• **Short exercise**: Rewrite only the records between the lines holding "Seniors (846, 150)" and "2nd Annual Festival", inclusive. Keep each line's text as it is, but multiply its answer coordinates by 1.35 and round them to whole numbers, halves up.

• **Recorded data**:
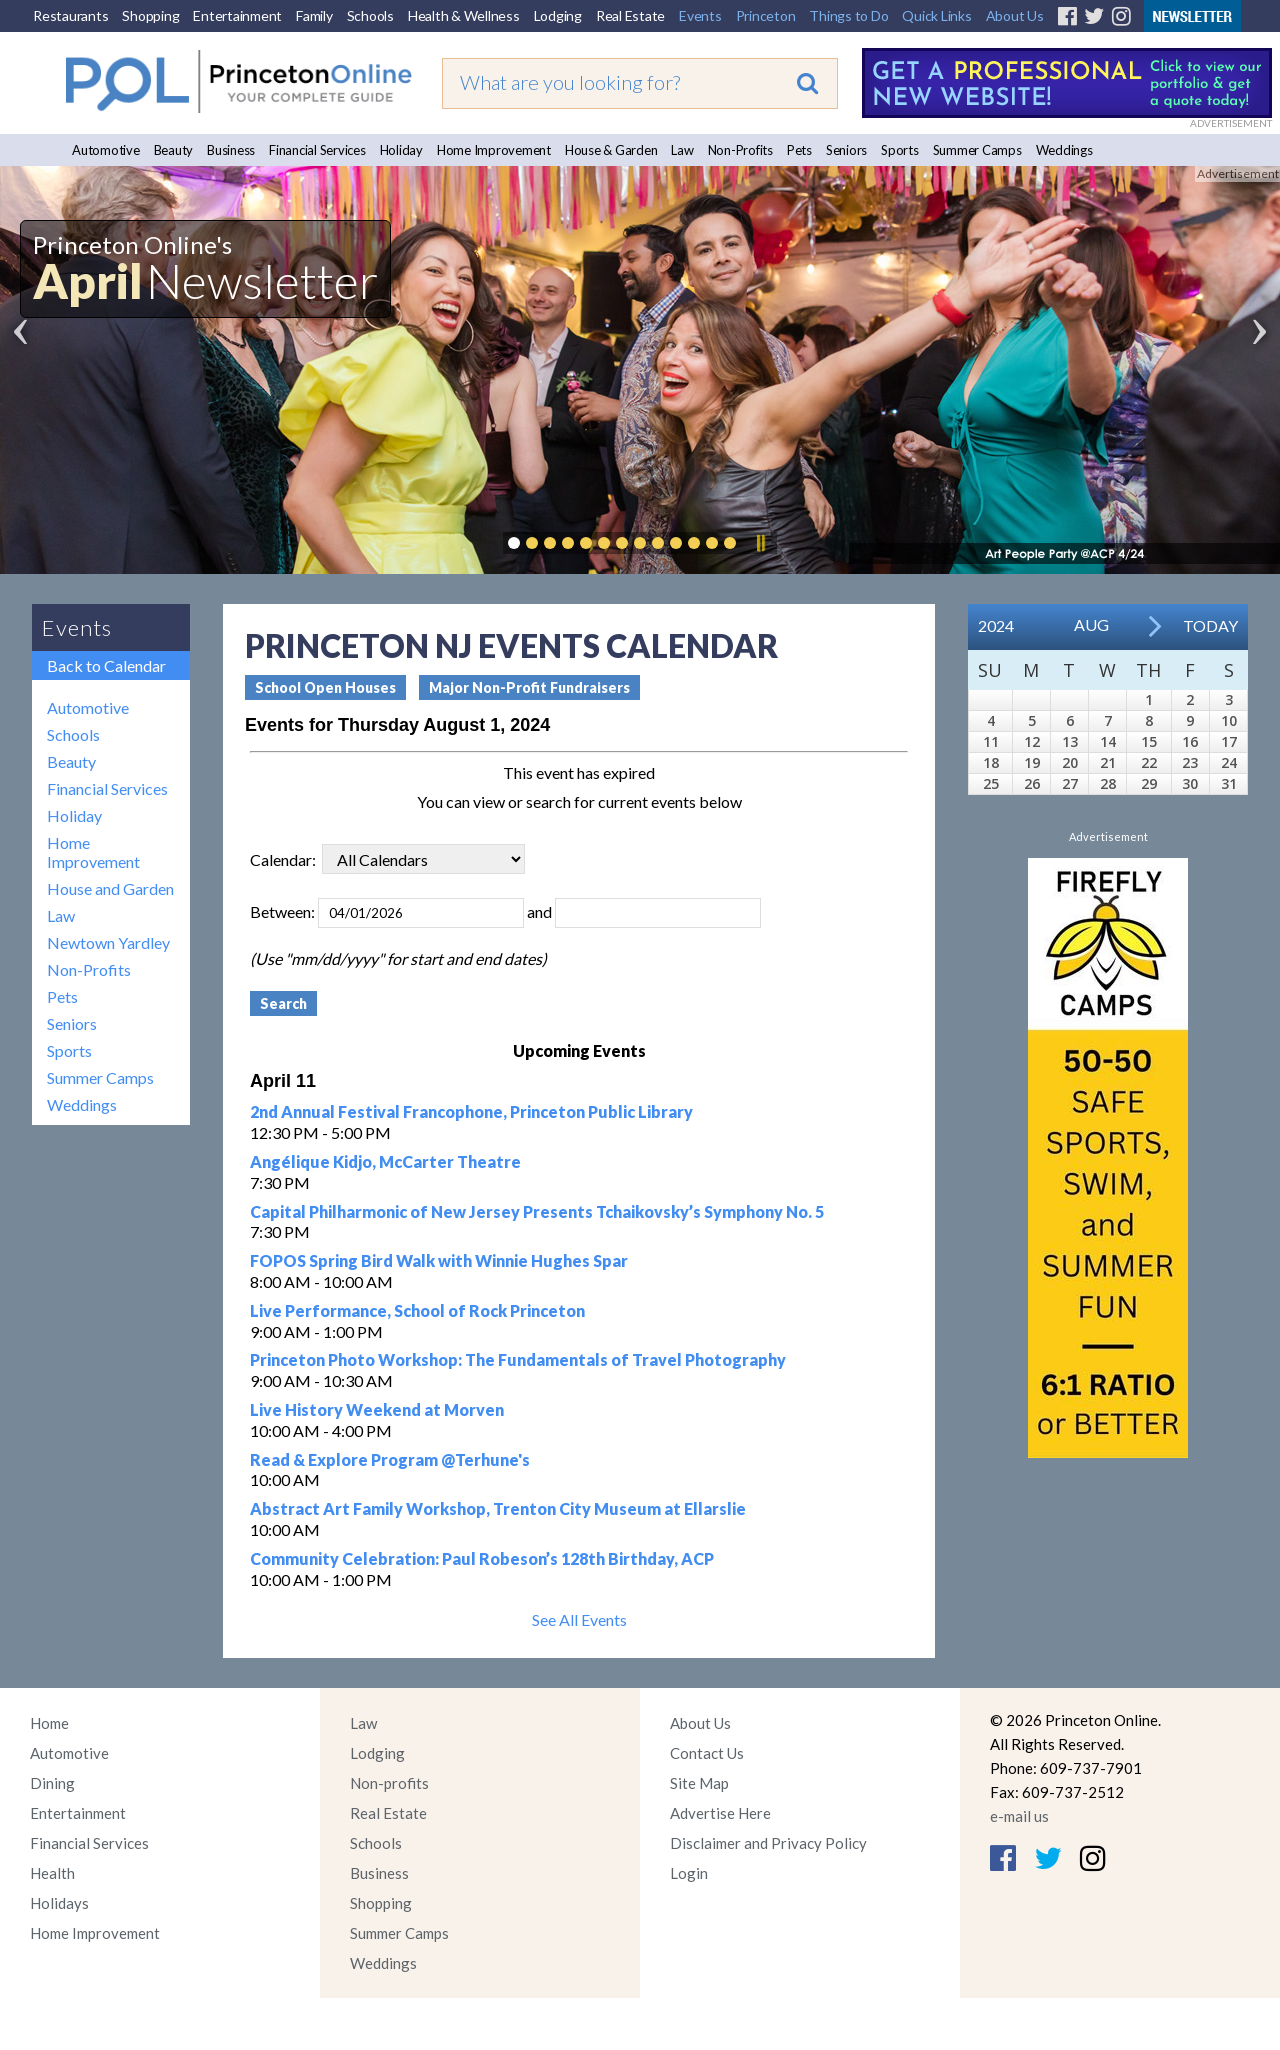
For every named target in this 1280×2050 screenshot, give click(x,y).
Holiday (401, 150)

---

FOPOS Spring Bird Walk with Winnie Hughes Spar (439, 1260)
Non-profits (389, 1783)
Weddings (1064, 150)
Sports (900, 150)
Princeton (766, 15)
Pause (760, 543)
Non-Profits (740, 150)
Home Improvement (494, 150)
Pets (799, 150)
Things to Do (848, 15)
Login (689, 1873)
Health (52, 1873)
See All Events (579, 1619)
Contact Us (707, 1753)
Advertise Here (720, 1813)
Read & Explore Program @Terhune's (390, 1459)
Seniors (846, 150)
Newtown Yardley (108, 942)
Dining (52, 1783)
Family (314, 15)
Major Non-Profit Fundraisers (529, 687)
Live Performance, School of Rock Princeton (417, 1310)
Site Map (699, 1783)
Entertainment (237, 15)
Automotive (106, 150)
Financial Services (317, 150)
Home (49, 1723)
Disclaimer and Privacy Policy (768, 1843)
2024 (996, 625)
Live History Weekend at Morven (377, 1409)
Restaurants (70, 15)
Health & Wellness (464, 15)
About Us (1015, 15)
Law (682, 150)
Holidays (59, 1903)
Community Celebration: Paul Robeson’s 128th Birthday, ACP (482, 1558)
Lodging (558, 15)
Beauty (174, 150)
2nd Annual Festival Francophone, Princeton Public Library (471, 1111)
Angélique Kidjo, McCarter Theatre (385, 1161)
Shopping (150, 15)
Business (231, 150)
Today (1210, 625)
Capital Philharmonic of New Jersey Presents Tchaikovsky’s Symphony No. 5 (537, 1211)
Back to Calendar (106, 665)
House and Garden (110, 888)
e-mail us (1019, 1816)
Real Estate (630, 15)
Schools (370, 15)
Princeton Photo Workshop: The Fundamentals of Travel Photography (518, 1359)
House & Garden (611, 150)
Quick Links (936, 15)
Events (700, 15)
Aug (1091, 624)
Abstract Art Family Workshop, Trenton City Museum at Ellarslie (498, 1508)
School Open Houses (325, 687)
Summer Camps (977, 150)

• **Written solution**:
Seniors (1142, 203)
Newtown Yardley (146, 1272)
Dining (70, 2407)
Family (424, 20)
Major Non-Profit Fundraisers (714, 927)
Live Performance, School of Rock Princeton (563, 1769)
Site Map (944, 2407)
Entertainment (320, 20)
Automotive (143, 203)
Financial Services (428, 203)
Home (66, 2326)
Disclaimer and Privacy Policy (1037, 2488)
2024 (1345, 844)
Live History Weekend at Morven (509, 1902)
Restaurants (95, 20)
Health & Wellness (626, 20)
About Us (1370, 20)
Law (921, 203)
Holidays (80, 2569)
Community Celebration: Paul Robeson’s 128th Birthday, ACP (651, 2103)
Lodging (753, 20)
Beauty (235, 203)
2nd Annual Festival Francophone, Princeton Public Library (636, 1500)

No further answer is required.